[To do]: Print the records below word for word, keeping every line and its order.

╭─ Supplied entries

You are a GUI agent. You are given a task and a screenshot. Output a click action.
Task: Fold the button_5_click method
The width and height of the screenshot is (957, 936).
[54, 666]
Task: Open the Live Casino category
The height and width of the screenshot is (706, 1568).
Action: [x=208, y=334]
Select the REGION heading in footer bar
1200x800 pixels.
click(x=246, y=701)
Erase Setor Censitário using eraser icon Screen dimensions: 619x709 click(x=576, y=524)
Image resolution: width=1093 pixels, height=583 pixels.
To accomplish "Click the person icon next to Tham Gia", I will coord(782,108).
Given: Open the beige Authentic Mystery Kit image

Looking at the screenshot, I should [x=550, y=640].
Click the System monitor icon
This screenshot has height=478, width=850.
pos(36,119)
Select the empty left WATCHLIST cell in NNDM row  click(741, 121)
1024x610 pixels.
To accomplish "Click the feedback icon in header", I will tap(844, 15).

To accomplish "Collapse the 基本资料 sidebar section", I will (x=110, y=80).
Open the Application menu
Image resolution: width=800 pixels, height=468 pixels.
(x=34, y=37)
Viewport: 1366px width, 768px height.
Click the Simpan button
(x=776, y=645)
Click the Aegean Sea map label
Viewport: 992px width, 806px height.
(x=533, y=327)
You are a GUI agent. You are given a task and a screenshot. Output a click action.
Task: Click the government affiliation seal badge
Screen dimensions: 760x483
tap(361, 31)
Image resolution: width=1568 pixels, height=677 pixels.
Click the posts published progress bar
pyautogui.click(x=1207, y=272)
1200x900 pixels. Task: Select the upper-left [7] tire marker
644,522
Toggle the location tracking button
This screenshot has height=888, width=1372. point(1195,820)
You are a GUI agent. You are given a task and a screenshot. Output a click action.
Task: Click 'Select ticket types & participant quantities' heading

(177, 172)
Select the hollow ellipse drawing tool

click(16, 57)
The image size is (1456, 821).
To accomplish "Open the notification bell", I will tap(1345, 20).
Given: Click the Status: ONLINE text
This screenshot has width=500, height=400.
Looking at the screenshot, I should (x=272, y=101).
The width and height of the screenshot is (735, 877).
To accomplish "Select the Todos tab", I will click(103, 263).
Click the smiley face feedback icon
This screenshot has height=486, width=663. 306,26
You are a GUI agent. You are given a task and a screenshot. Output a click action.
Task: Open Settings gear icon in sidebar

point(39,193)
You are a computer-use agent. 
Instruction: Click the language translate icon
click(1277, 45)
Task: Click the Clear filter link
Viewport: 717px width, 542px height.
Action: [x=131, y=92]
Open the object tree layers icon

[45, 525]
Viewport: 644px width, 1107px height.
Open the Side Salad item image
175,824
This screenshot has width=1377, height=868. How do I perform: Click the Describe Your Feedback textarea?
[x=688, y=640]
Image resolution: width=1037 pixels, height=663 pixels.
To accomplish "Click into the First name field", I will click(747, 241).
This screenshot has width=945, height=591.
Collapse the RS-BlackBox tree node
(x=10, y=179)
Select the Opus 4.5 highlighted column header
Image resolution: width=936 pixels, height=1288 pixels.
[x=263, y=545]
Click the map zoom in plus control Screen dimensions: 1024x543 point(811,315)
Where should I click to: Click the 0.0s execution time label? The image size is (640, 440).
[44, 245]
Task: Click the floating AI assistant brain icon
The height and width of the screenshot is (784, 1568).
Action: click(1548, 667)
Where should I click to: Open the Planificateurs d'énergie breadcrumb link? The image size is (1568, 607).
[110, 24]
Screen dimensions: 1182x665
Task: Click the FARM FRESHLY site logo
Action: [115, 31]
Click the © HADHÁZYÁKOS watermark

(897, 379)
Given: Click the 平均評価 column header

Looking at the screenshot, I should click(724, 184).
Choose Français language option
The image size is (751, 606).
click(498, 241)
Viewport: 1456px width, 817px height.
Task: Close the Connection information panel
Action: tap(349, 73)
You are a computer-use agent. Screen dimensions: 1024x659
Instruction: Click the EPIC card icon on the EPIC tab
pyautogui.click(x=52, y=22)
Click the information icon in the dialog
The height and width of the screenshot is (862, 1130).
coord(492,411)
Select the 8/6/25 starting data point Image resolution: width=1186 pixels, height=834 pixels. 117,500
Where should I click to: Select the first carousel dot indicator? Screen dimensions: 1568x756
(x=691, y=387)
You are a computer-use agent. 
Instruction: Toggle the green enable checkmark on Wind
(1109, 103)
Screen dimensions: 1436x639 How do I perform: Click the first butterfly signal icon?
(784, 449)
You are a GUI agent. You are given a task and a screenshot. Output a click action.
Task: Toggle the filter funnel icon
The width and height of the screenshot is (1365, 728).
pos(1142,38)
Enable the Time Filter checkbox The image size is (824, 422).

╰─

[Response to this task]:
You are a GUI agent. You are given a task and a screenshot. Output a click action.
Task: Fold the button_5_click method
The width and height of the screenshot is (957, 936).
[54, 666]
Task: Open the Live Casino category
The height and width of the screenshot is (706, 1568).
Action: [x=208, y=334]
Select the REGION heading in footer bar
1200x800 pixels.
click(x=246, y=701)
Erase Setor Censitário using eraser icon Screen dimensions: 619x709 click(x=576, y=524)
Image resolution: width=1093 pixels, height=583 pixels.
To accomplish "Click the person icon next to Tham Gia", I will coord(782,108).
Given: Open the beige Authentic Mystery Kit image

Looking at the screenshot, I should [x=550, y=640].
Click the System monitor icon
This screenshot has height=478, width=850.
pos(36,119)
Select the empty left WATCHLIST cell in NNDM row  click(741, 121)
1024x610 pixels.
To accomplish "Click the feedback icon in header", I will tap(844, 15).

To accomplish "Collapse the 基本资料 sidebar section", I will (x=110, y=80).
Open the Application menu
Image resolution: width=800 pixels, height=468 pixels.
(x=34, y=37)
Viewport: 1366px width, 768px height.
Click the Simpan button
(x=776, y=645)
Click the Aegean Sea map label
Viewport: 992px width, 806px height.
(x=533, y=327)
You are a GUI agent. You are given a task and a screenshot. Output a click action.
Task: Click the government affiliation seal badge
Screen dimensions: 760x483
tap(361, 31)
Image resolution: width=1568 pixels, height=677 pixels.
Click the posts published progress bar
pyautogui.click(x=1207, y=272)
1200x900 pixels. Task: Select the upper-left [7] tire marker
644,522
Toggle the location tracking button
This screenshot has height=888, width=1372. point(1195,820)
You are a GUI agent. You are given a task and a screenshot. Output a click action.
Task: Click 'Select ticket types & participant quantities' heading

(177, 172)
Select the hollow ellipse drawing tool

click(16, 57)
The image size is (1456, 821).
To accomplish "Open the notification bell", I will tap(1345, 20).
Given: Click the Status: ONLINE text
This screenshot has width=500, height=400.
Looking at the screenshot, I should (x=272, y=101).
The width and height of the screenshot is (735, 877).
To accomplish "Select the Todos tab", I will click(103, 263).
Click the smiley face feedback icon
This screenshot has height=486, width=663. 306,26
You are a GUI agent. You are given a task and a screenshot. Output a click action.
Task: Open Settings gear icon in sidebar

point(39,193)
You are a computer-use agent. 
Instruction: Click the language translate icon
click(1277, 45)
Task: Click the Clear filter link
Viewport: 717px width, 542px height.
Action: [x=131, y=92]
Open the object tree layers icon

[45, 525]
Viewport: 644px width, 1107px height.
Open the Side Salad item image
175,824
This screenshot has width=1377, height=868. How do I perform: Click the Describe Your Feedback textarea?
[x=688, y=640]
Image resolution: width=1037 pixels, height=663 pixels.
To accomplish "Click into the First name field", I will click(747, 241).
This screenshot has width=945, height=591.
Collapse the RS-BlackBox tree node
(x=10, y=179)
Select the Opus 4.5 highlighted column header
Image resolution: width=936 pixels, height=1288 pixels.
[x=263, y=545]
Click the map zoom in plus control Screen dimensions: 1024x543 point(811,315)
Where should I click to: Click the 0.0s execution time label? The image size is (640, 440).
[44, 245]
Task: Click the floating AI assistant brain icon
The height and width of the screenshot is (784, 1568).
Action: click(1548, 667)
Where should I click to: Open the Planificateurs d'énergie breadcrumb link? The image size is (1568, 607).
[110, 24]
Screen dimensions: 1182x665
Task: Click the FARM FRESHLY site logo
Action: [115, 31]
Click the © HADHÁZYÁKOS watermark

(897, 379)
Given: Click the 平均評価 column header

Looking at the screenshot, I should click(724, 184).
Choose Français language option
The image size is (751, 606).
click(498, 241)
Viewport: 1456px width, 817px height.
Task: Close the Connection information panel
Action: tap(349, 73)
You are a computer-use agent. Screen dimensions: 1024x659
Instruction: Click the EPIC card icon on the EPIC tab
pyautogui.click(x=52, y=22)
Click the information icon in the dialog
The height and width of the screenshot is (862, 1130).
coord(492,411)
Select the 8/6/25 starting data point Image resolution: width=1186 pixels, height=834 pixels. 117,500
Where should I click to: Select the first carousel dot indicator? Screen dimensions: 1568x756
(x=691, y=387)
You are a computer-use agent. 
Instruction: Toggle the green enable checkmark on Wind
(1109, 103)
Screen dimensions: 1436x639 How do I perform: Click the first butterfly signal icon?
(784, 449)
You are a GUI agent. You are given a task and a screenshot. Output a click action.
Task: Toggle the filter funnel icon
The width and height of the screenshot is (1365, 728).
pos(1142,38)
Enable the Time Filter checkbox The image size is (824, 422).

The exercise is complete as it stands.